Windows System Software -- Consulting, Training, Development -- Unique Expertise, Guaranteed Results


Before Posting...

Please check out the Community Guidelines in the Announcements and Administration Category.

More Info on Driver Writing and Debugging

The free OSR Learning Library has more than 50 articles on a wide variety of topics about writing and debugging device drivers and Minifilters. From introductory level to advanced. All the articles have been recently reviewed and updated, and are written using the clear and definitive style you've come to expect from OSR over the years.

Check out The OSR Learning Library at:

Re: Going Faster...!

OSR_Community_UserOSR_Community_User Member Posts: 110,217
[email protected] said:
> Our testing showed that above 800MHz core speed there doesn't appear
> to be any benefit to faster cores.

I'm surprised you did so well. I would think you would be memory (or cache)
limited long before then.

Steve Williams "The woods are lovely, dark and deep.
[email protected] But I have promises to keep,
[email protected] and lines to code before I sleep, And lines to code before I sleep."

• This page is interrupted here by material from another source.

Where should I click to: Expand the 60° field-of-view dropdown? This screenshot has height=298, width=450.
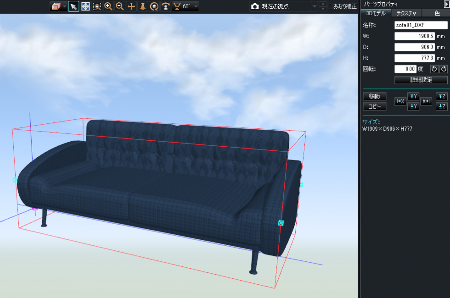coord(197,6)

  • OSR_Community_UserOSR_Community_User Member Posts: 110,217
    >Paul Bunn wrote:
    >> Memory bandwidth may be an issue. I wrote a small program to test this and
    >> it is available at:

    Excellent! I'll give it a try.

  • OSR_Community_UserOSR_Community_User Member Posts: 110,217
    >Jan Bottorff wrote:
    >> >Since we've factored out the disk and video, what's left? Any suggestions?
    >> Lots of things. For example, memory bandwidth and locality?

    That's why I expected 100 vs. 133 FSB to make a measurable difference - it
    did not. And yes, the working code image exceeds the L1/L2 cache capacity so
    we should be hitting main memory.

    >> PCI bus bandwidth?

    This code performs a minimum amount of LAN I/O which occurs at the start and
    end of the processing cycle. Total data transferred is under 100K on a
    100BaseTX connection. FYI: The only cards in the backplane are the NIC and
    the AGP video. As for the latter, the code runs as a service and no one is
    logged in when the test is run, so there are no actual video operations.

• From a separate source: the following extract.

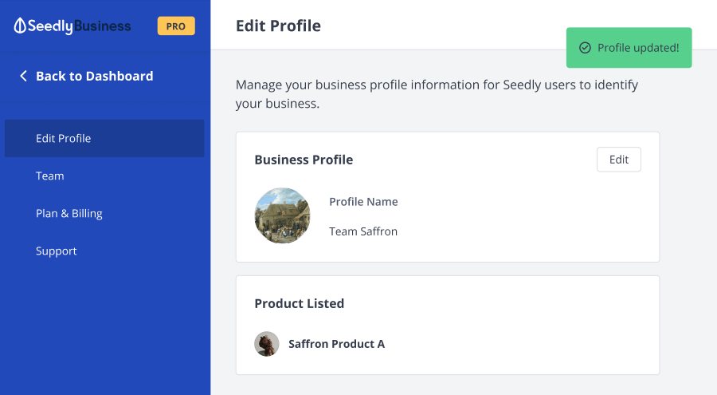
Task: Click the back arrow chevron icon
Action: 23,76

    >> If you run a profile with VTune does it show any hotspots? Like for cache
    >> misses?
    >> You also could find the Intel processor performance counter plugin for NT's
    >> performance monitor (resource kit???), and look at lots of processor
    >> internal performance measures.

    I'll try these - thanks.

    >> The processor support chipset may have some effect on things too. For
    >> example, the memory latency of a 440BX chipset is lower than the newer 820
    >> chipset running with SDRAM. The 820 was designed for RDRAM, so has to have
    >> a memory protocol translator device in the memory access path. Are your
    >> comparisons on IDENTICAL systems, except for processor clock speed?

    Yes. We are using one motherboard for all Pentium tests, and another
    motherboard for all Athlon tests. The only change from test to test is
    swapping out the CPU and changing the jumpers/BIOS settings as necessary to
    support the new CPU. Same motherboard, same memory, same NIC, same video.

    >> You might also be bumping into some device latency limitation. For example,
    >> a LAN device I once worked on took 100+ microseconds for the firmware to
    >> process a command. Even on an infinitly fast processor, LAN performance
    >> would have not changed much because commands could only get processed at a
    >> firmware limited rate.

    See above. The only peripherals are the chipset itself, an SMC 9432TX NIC,
    and an AOpen 8MB AGP video card.

    >> If your product is a PCI device....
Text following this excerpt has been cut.